- INPUT MATERIAL

'''

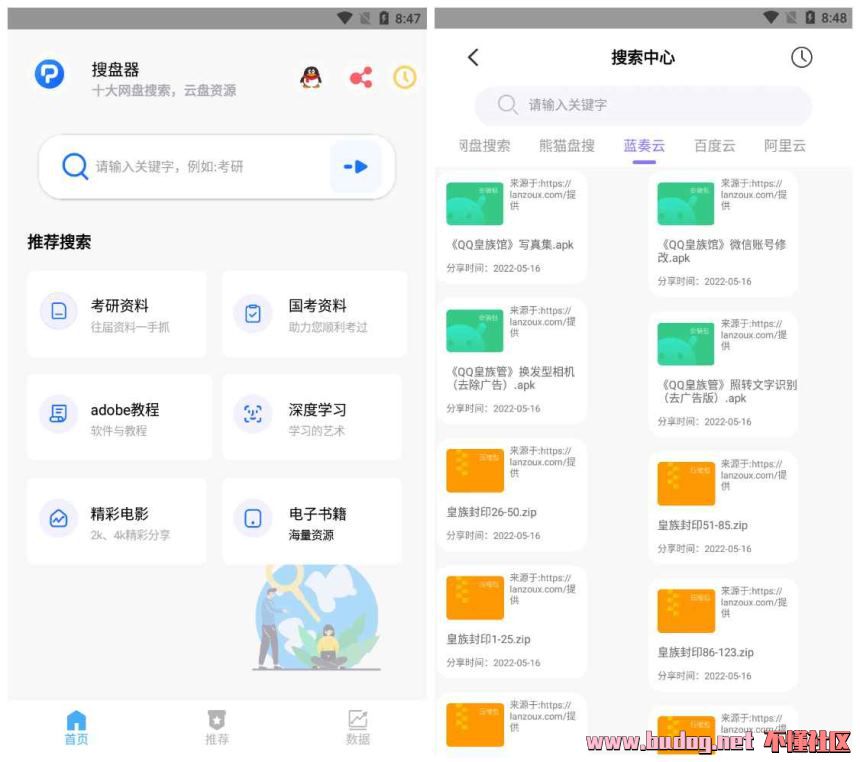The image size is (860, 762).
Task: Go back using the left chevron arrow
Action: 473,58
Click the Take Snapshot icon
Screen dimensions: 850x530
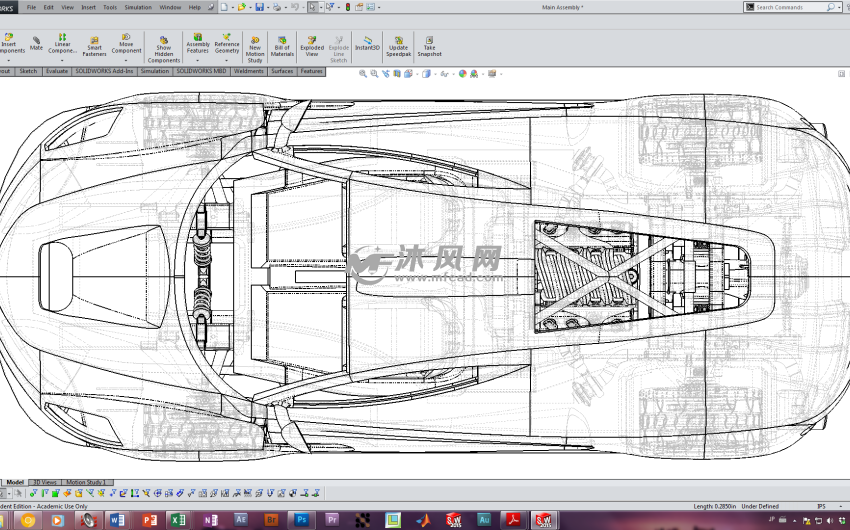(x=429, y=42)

'''
'''

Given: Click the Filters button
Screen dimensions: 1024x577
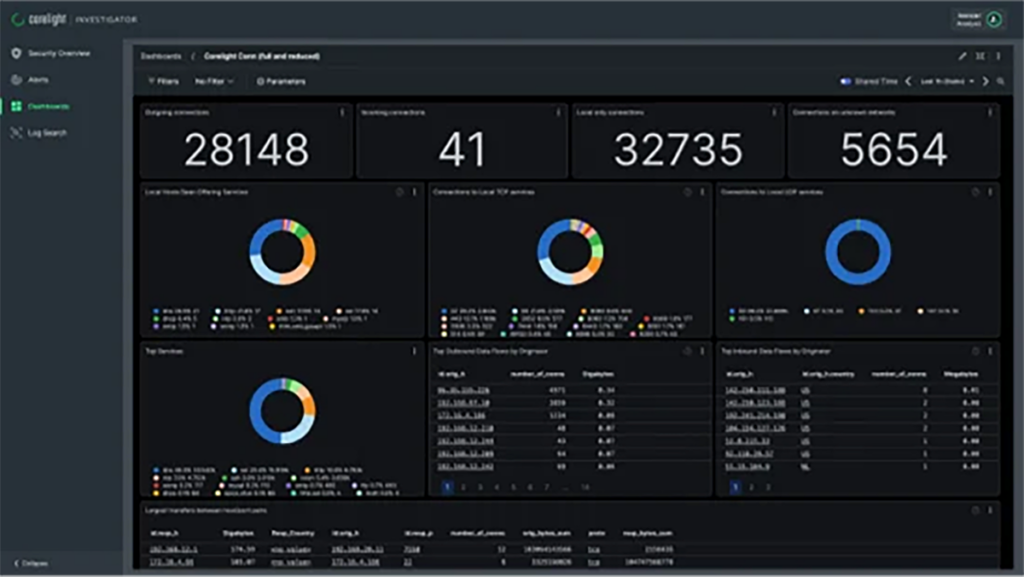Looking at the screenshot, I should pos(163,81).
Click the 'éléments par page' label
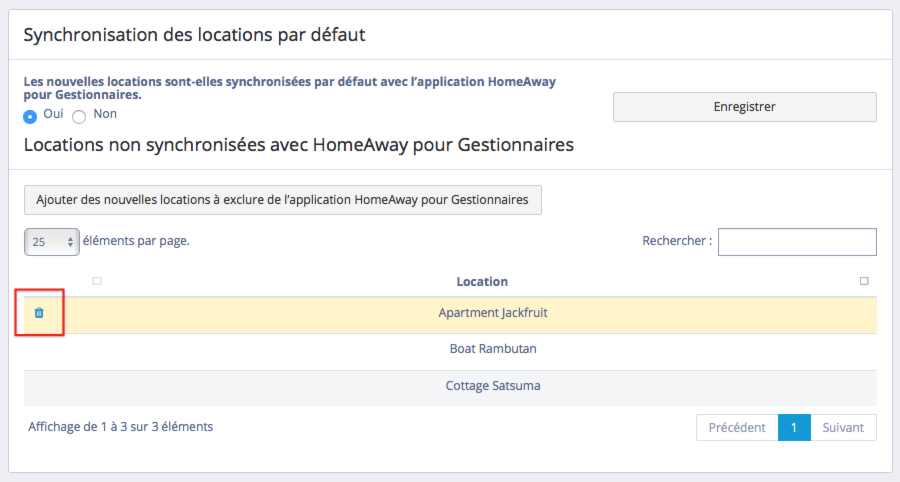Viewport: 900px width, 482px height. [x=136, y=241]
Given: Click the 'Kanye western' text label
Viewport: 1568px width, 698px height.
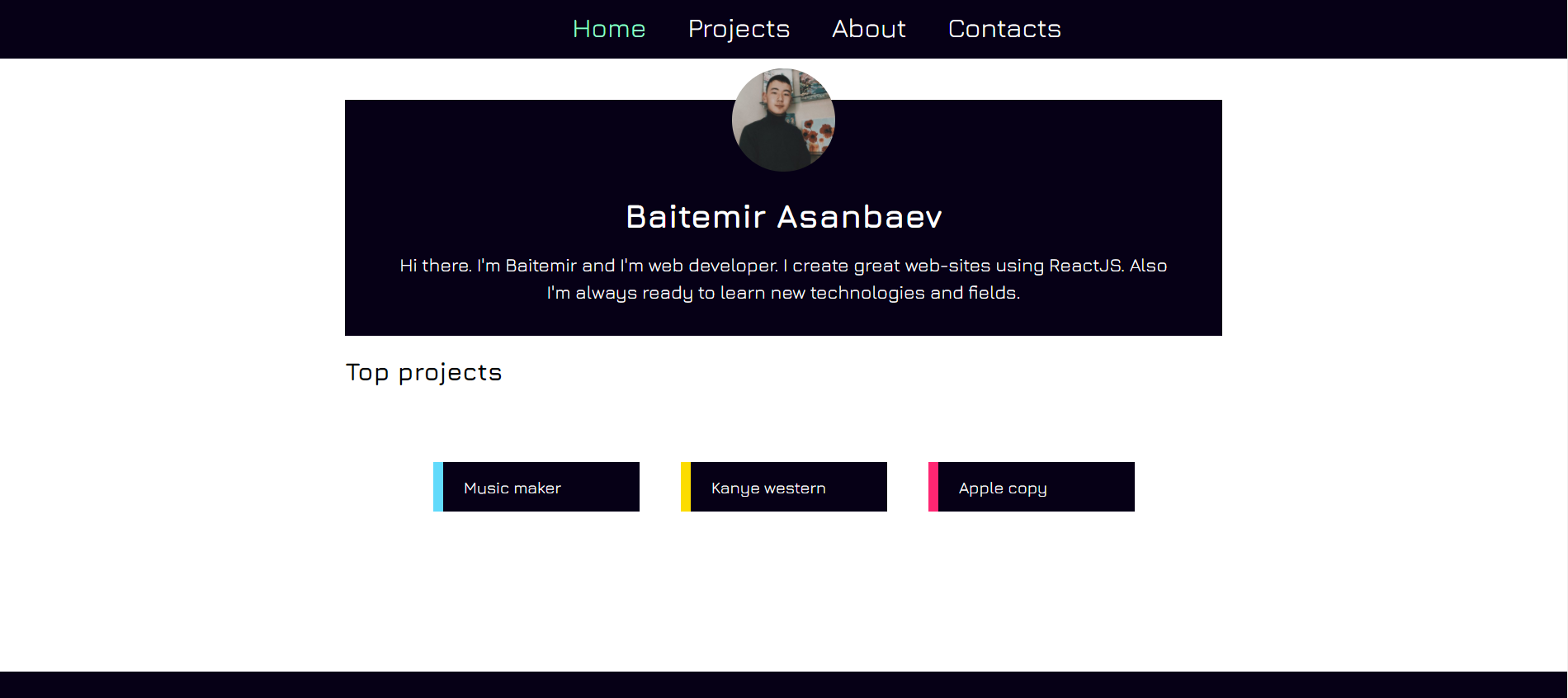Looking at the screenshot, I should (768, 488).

'''
'''

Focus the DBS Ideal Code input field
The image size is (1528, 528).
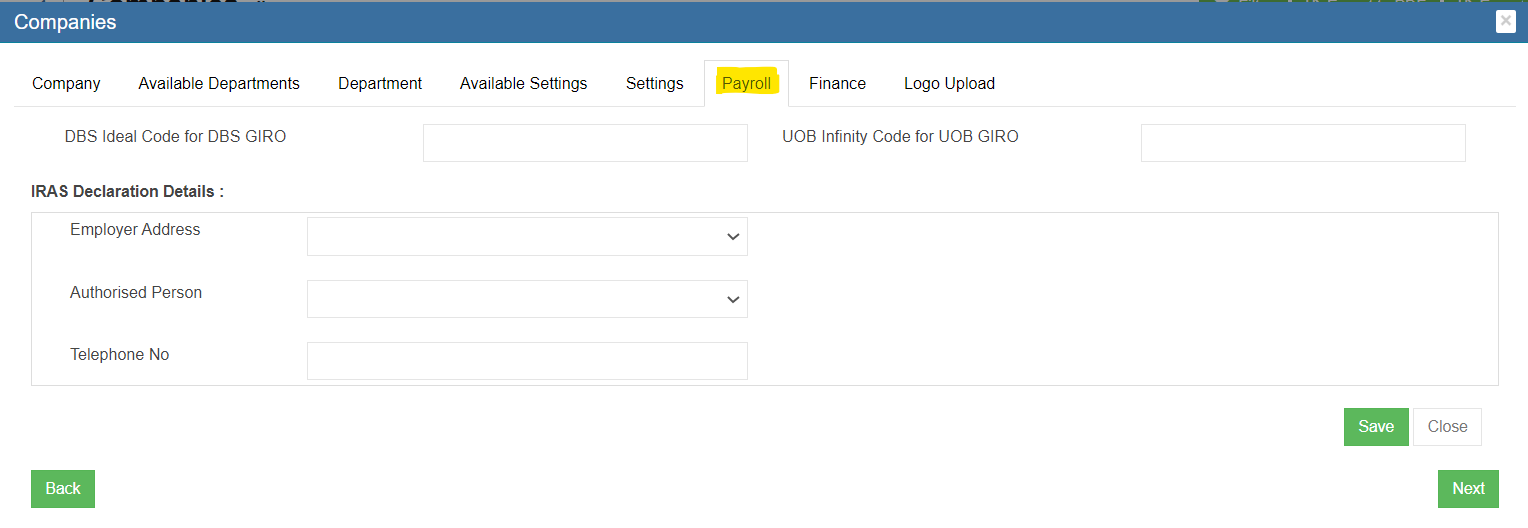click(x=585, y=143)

'''

- TASK TO CARRY OUT
Where a line of the data above includes "Given", copy that line.

- REPLY TO THE EXERCISE
Given: Click the Filters button
Given: Click the 'Kanye western' text label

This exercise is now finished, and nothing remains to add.